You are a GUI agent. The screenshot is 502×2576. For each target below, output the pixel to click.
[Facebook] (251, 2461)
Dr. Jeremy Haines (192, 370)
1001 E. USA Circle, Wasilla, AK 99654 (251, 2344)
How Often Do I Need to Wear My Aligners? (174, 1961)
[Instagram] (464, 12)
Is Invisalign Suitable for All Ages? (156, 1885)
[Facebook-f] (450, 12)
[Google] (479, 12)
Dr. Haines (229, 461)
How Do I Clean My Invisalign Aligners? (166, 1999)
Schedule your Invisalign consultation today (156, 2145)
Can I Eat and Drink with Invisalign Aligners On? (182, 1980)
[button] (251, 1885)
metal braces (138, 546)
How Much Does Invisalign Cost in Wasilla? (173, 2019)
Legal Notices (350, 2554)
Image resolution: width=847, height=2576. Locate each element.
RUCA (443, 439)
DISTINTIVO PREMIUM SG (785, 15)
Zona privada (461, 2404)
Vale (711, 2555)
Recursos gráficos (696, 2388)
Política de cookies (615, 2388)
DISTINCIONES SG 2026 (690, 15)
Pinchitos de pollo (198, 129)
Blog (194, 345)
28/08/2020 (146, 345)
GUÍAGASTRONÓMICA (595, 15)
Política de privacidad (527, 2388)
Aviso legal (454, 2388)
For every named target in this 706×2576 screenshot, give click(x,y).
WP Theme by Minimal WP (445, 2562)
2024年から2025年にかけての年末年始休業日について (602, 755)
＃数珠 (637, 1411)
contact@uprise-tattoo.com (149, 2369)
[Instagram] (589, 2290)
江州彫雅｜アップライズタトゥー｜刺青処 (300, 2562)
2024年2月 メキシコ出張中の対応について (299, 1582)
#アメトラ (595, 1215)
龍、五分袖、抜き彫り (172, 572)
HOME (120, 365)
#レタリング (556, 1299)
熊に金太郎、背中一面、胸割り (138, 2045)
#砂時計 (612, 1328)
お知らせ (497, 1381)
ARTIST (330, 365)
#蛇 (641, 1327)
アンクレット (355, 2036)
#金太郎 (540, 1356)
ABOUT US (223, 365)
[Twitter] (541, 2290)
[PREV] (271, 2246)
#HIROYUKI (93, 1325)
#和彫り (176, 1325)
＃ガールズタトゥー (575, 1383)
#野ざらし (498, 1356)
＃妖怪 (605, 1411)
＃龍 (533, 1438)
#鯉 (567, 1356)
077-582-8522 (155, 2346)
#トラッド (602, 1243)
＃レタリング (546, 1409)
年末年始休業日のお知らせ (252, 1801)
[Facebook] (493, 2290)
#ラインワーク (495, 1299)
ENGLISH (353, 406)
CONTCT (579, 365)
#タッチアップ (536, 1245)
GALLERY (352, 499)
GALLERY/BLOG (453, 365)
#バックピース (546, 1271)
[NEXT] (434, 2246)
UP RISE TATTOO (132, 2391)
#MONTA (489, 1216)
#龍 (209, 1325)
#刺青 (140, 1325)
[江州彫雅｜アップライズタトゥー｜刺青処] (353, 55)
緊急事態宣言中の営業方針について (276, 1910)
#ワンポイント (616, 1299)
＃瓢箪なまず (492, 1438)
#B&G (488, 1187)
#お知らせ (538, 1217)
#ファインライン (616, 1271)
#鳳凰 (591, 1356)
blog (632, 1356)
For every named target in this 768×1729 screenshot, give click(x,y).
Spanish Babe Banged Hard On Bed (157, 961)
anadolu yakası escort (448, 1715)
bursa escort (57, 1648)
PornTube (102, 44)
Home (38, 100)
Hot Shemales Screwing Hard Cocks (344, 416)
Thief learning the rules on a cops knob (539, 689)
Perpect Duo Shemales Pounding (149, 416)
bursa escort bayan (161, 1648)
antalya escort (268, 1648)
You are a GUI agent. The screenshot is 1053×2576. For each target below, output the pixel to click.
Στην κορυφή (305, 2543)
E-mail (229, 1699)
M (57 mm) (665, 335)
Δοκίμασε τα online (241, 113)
· · · · · · ·
◆ WORK TASK
How many lines of the material contain the string "this"? Answer with the number and nothing else.

◆ RESPONSE TO THE EXERCISE
2